Unload
Unloading in oil and gas production refers to the process of removing liquid accumulation from a wellbore or production tubing string to allow a well to flow naturally or to restore gas production that has been impaired by liquid loading, occurring when the velocity of the produced gas stream in the tubing is insufficient to lift the liquid droplets entrained in the gas to the surface, causing the liquid to fall back and accumulate in the lower portion of the wellbore as a liquid column that progressively increases the flowing bottomhole pressure and reduces or stops gas production; in the drilling context, unloading also refers to the removal of completion or kill fluid from a newly completed well before putting it on production, by allowing formation pressure to displace the heavier fluid out of the wellbore through controlled flow or by using gas lift, swabbing, or nitrogen injection to assist the recovery of natural well flow; liquid loading (the accumulation of water and condensate liquids in gas wells) is one of the primary causes of well decline and abandonment in gas fields worldwide, affecting a significant fraction of tight gas, coalbed methane, and shale gas wells as the reservoir pressure declines below the critical rate needed to lift liquids to surface, and the unloading methods used to restore production range from intermittent plunger lift (a mechanical plunger that sweeps accumulated liquid from the wellbore on each upstroke) to velocity strings (reduced diameter tubing installed inside the existing production tubing to increase gas velocity above the critical transport rate) to wellbore foam injection (surfactant foaming agents that reduce liquid surface tension and allow lower gas velocities to transport the foamed liquid column to surface).
Key Takeaways
- Critical flow rate for liquid unloading (Turner's critical velocity) defines the minimum gas velocity required to transport liquid droplets upward in a gas well tubing string, below which liquid falls back and begins to accumulate in the wellbore: Turner et al. (1969) developed the widely used critical velocity correlation vt = 5.62 x [(sigma x (rho_L - rho_G))^0.25] / rho_G^0.5, where vt is the critical velocity in ft/s, sigma is the liquid surface tension in dynes/cm, rho_L is the liquid density in lb/ft^3, and rho_G is the gas density in lb/ft^3; the corresponding critical gas rate Qc (in MSCF/day) for a given tubing ID is calculated from the critical velocity and the tubing area, providing the minimum flow rate below which the well will begin to load up with liquids; for a typical gas well producing from a 2-7/8 inch tubing (2.441 inch ID) with water and 1,000 psi wellhead pressure, the critical rate is approximately 300-500 MSCF/day, meaning that the well must produce above this rate to naturally transport its produced water to surface; as a well depletes and the reservoir pressure and production rate decline, the production falls below the critical rate, liquid begins to accumulate, the backpressure from the accumulated liquid further reduces the gas rate, which causes more liquid accumulation, creating a positive feedback loop (liquid loading spiral) that can progress from reduced production to complete flow stoppage (well death) in weeks to months without intervention; the Turner critical velocity correlation was derived for surface tension and density typical of water-gas systems at elevated tubing pressures, and modified correlations (Li et al., 2001; Belfroid et al., 2008) provide better accuracy for different fluid systems and wellbore geometries.

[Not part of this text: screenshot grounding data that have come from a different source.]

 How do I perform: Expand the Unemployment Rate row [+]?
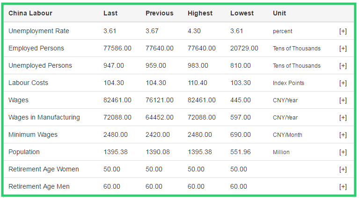(343, 31)
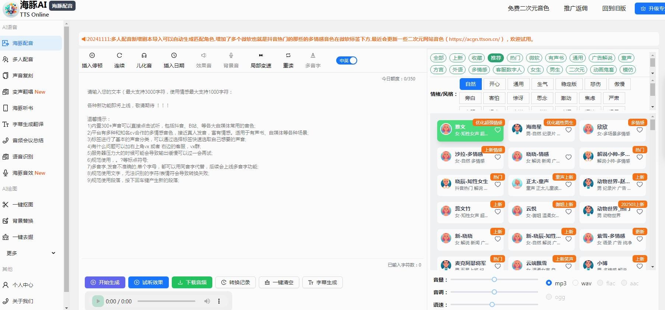Select the 儿化音 headphone icon
The width and height of the screenshot is (665, 310).
pos(144,56)
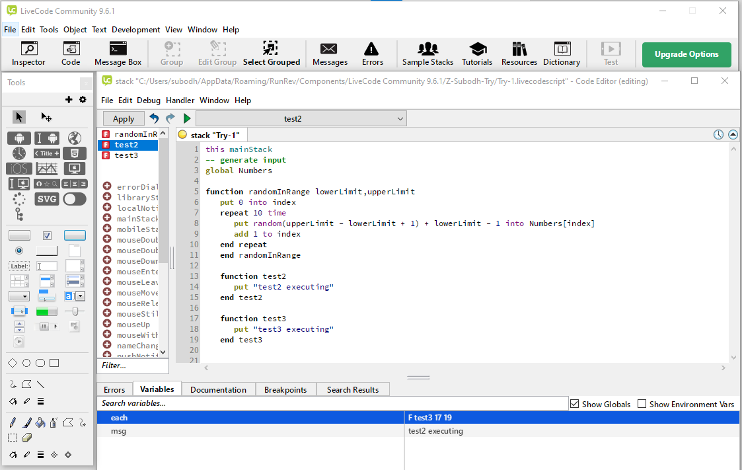742x470 pixels.
Task: Click the green run arrow in code editor
Action: [187, 118]
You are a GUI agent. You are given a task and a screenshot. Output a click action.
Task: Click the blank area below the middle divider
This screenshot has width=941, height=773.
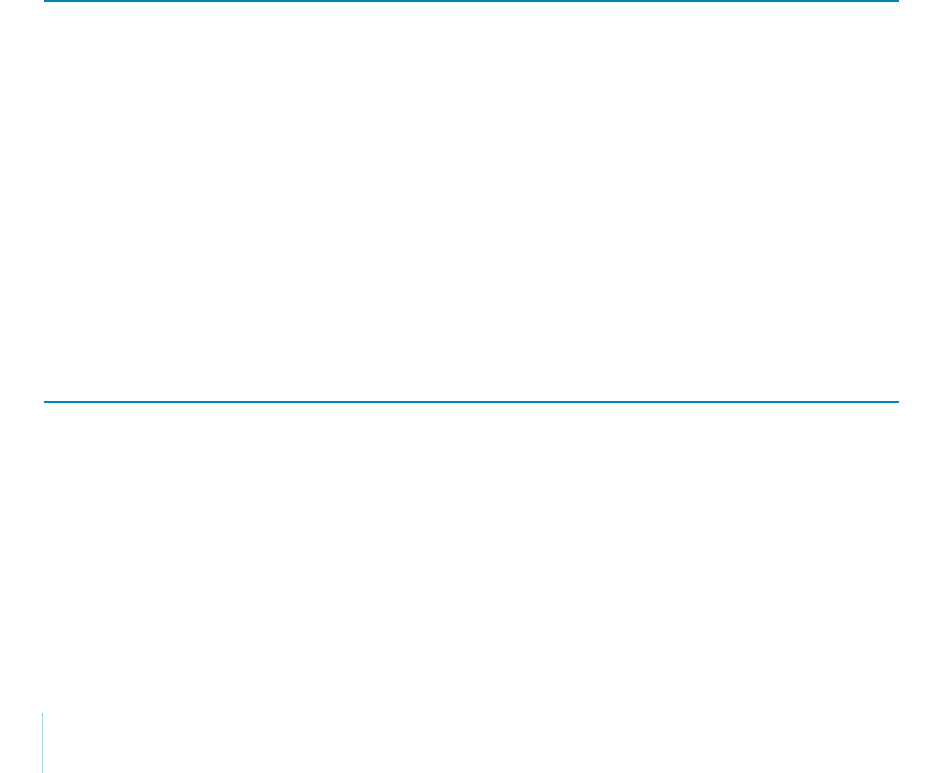pos(471,558)
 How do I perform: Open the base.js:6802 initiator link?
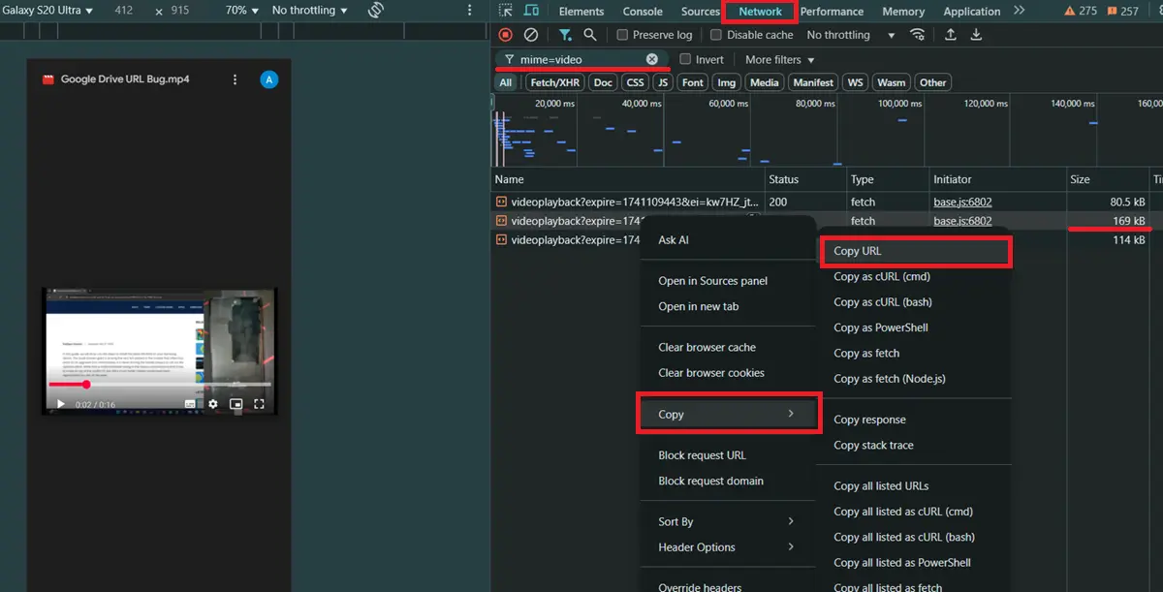tap(961, 203)
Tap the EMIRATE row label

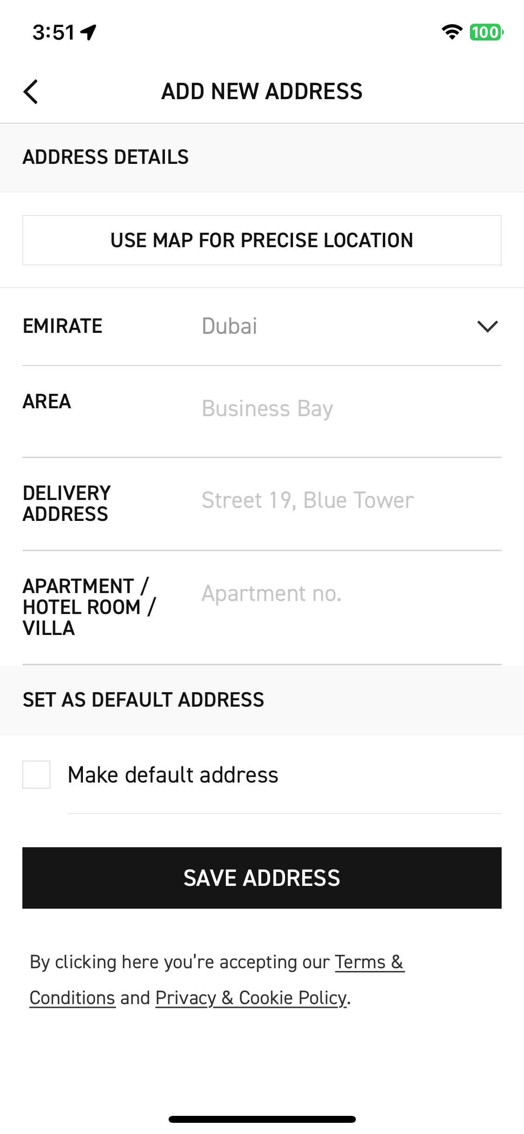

- Plunger lift for well unloading uses a free-moving cylindrical plug (the plunger) that travels up and down in the production tubing between the liquid accumulated at the bottom of the well and the surface production facility, acting as a mobile piston that pushes accumulated liquid slugs to surface on each upstroke using the energy stored in the compressed gas in the tubing and casing annulus: when the well is shut in, liquid accumulates at the bottom of the tubing, gas pressure builds in the casing annulus, and the plunger sinks (falls through the gas above the liquid slug) to the bumper spring at the bottom of the tubing; when the surface motor valve opens, the casing gas pressure acting across the plunger's sealing surfaces propels the plunger upward through the liquid slug, pushing the liquid to the surface while the plunger's wiper rings provide a partial seal that prevents gas from bypassing the plunger; the arriving liquid slug is produced to the sales line or separator, the plunger arrives at the surface lubricator with a characteristic spike in tubing pressure that confirms plunger arrival, the motor valve closes, and the cycle repeats; plunger lift is an intermittent artificial lift method that requires cycling the well between closed (building casing pressure) and open (producing the liquid slug) phases, with the cycle time and flow rate optimized to maximize liquid recovery per unit time; effective plunger lift requires a minimum gas-liquid ratio (typically 300-500 scf per barrel of liquid minimum to provide sufficient energy for the upstroke) and a minimum casing-to-tubing pressure differential to overcome the weight of the liquid slug above the plunger, limiting its application to wells with some residual reservoir energy.
- Velocity strings (production tubing size reduction) for liquid unloading install a smaller-diameter tubing string (typically 1-1/2 to 2-3/8 inch OD) inside the existing production tubing to increase the gas velocity above the critical transport rate at the current production rate, allowing the well to naturally unload liquids that could not be transported at the lower velocity in the larger original tubing: for the same gas production rate, a smaller tubing ID increases the velocity as the cross-sectional area decreases (velocity = volumetric flow rate / area, so reducing the ID from 2.441 to 1.380 inches (2-7/8 to 1-3/4 inch tubing) increases the velocity by approximately 3 times for the same gas rate); this velocity increase may be sufficient to move the well from below the Turner critical rate to above it, allowing natural continuous liquid transport; velocity strings are a cost-effective intervention for wells whose production rate has declined below the critical rate for the original tubing but is still sufficient to transport liquids in a smaller tubing, and the installation can be performed on a slickline or coiled tubing unit without requiring a workover rig; the disadvantage of a velocity string is the increased friction pressure from the smaller tubing diameter, which increases the flowing wellbore pressure (reduces the drawdown pressure on the formation) and may further reduce the gas production rate, potentially requiring a delicate balance between the velocity improvement and the pressure restriction; in practice, velocity string design requires tubing performance curve analysis (IPR versus VLP, inflow performance relationship versus vertical lift performance) to determine the new stable production point with the smaller tubing and to confirm that the reduction in tubing size improves rather than worsens the total liquid recovery.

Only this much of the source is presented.